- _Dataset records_
[Start]
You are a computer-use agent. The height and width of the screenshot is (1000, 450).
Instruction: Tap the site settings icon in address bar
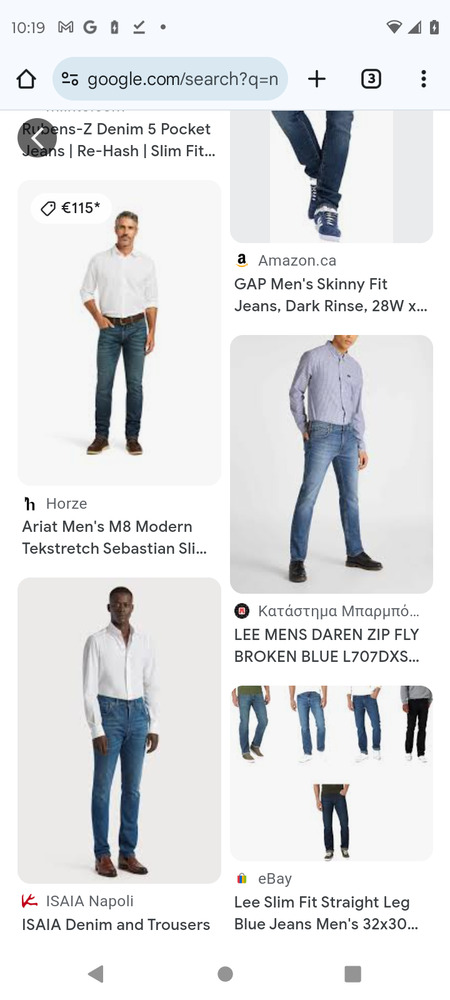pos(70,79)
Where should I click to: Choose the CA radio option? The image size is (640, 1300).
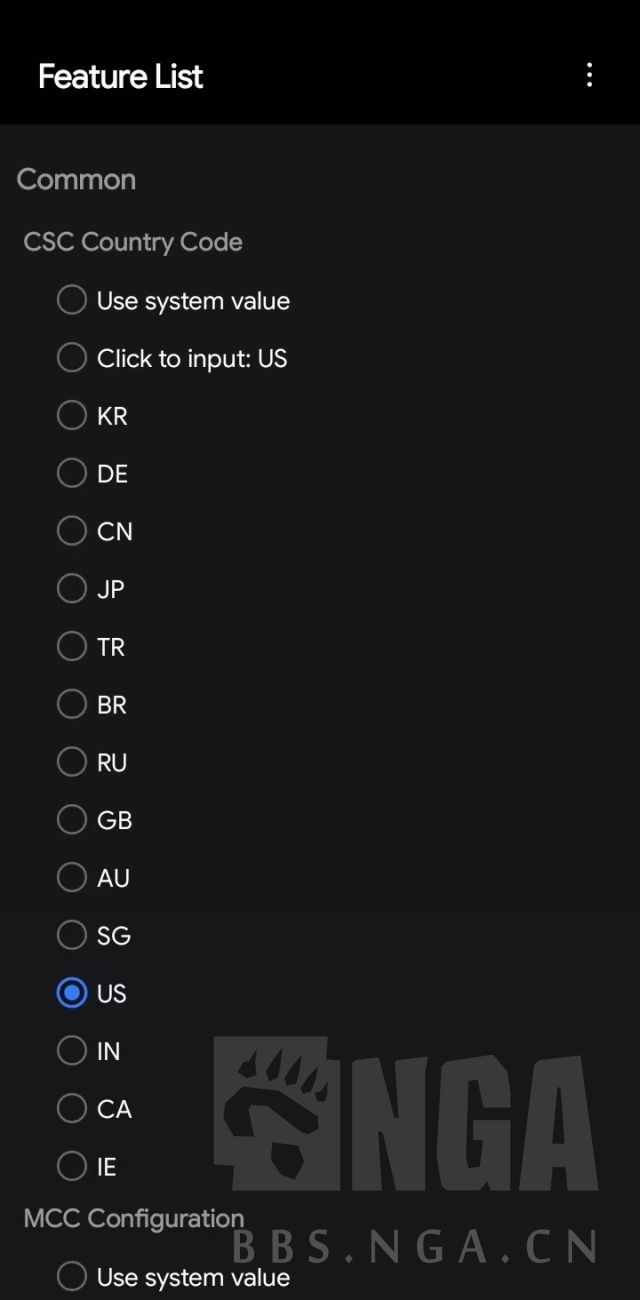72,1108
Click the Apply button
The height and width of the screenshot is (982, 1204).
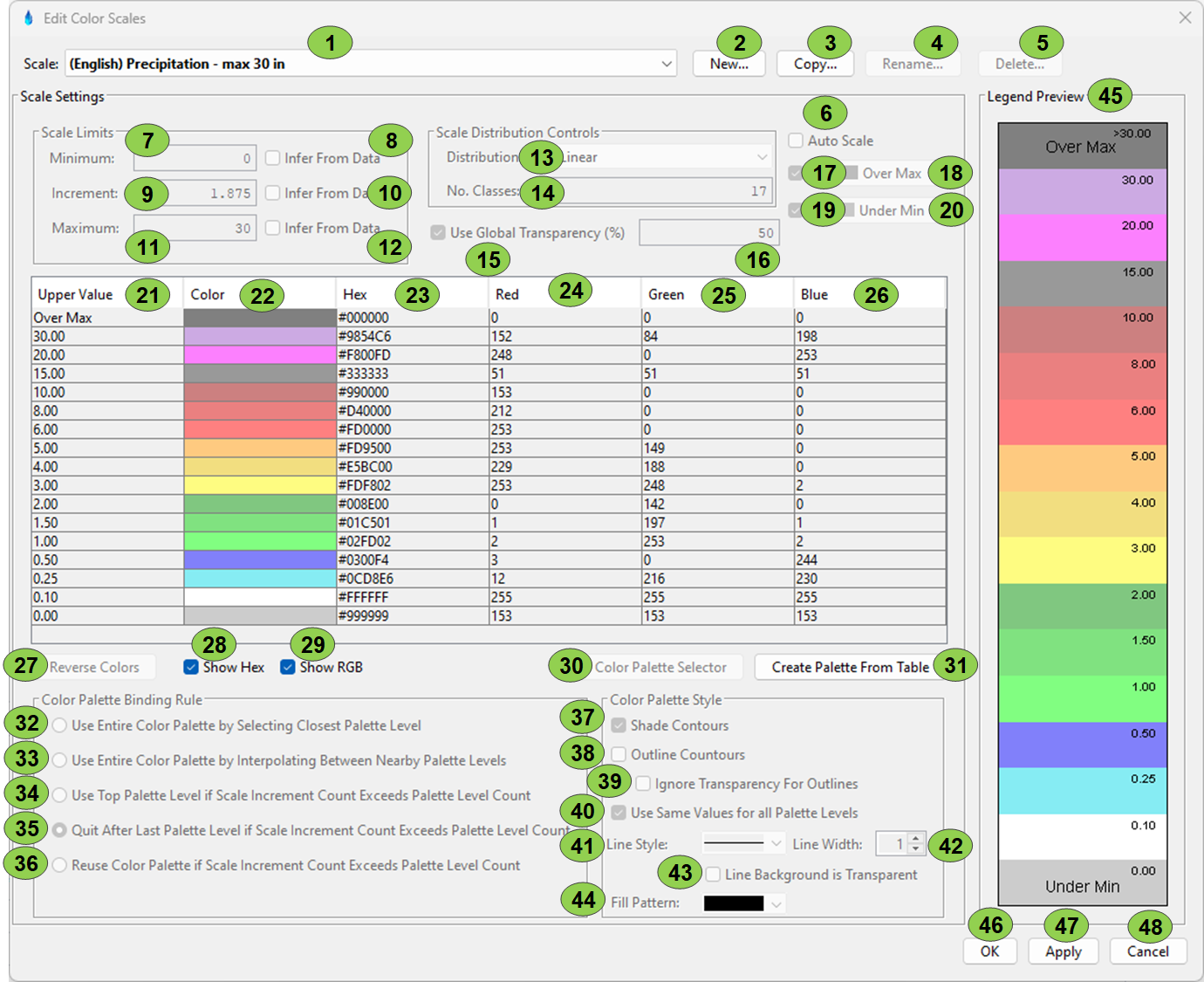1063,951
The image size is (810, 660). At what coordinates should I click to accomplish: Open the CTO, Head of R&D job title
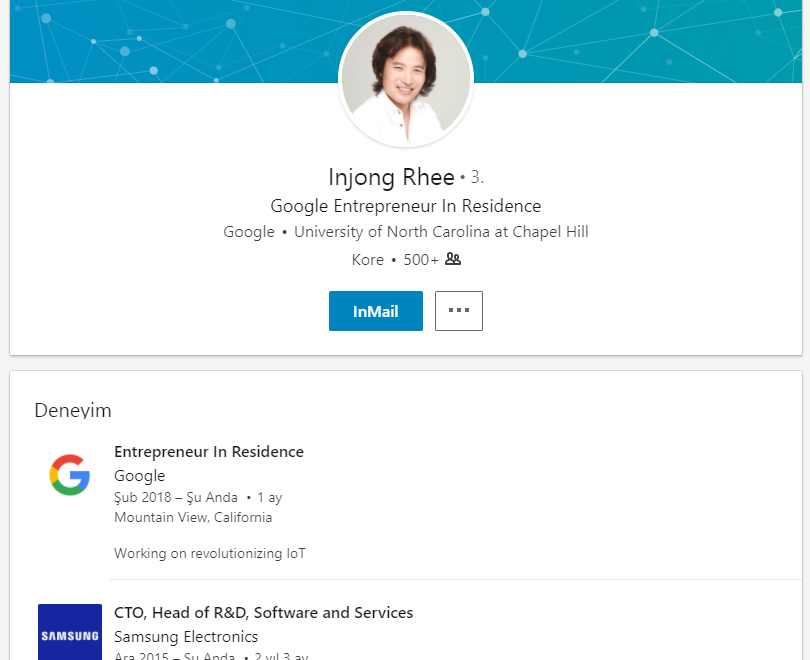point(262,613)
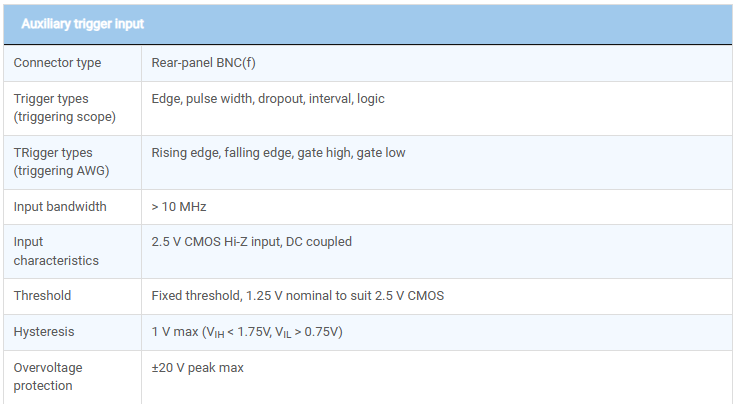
[End]
Rewrite the rows above, changing every "screenshot" to "screen capture" and keeping everything else unchanged. Omit the pictures from your answer.

You are a computer-use agent. The height and width of the screen capture is (1000, 450).
Instruction: Tap the site settings icon in address bar
pos(70,79)
Where should I click to: Choose the CA radio option? The image size is (640, 1300).
72,1108
Click the Apply button
The height and width of the screen capture is (982, 1204).
1063,951
The image size is (810, 660). At what coordinates should I click to accomplish: Open the CTO, Head of R&D job title
point(262,613)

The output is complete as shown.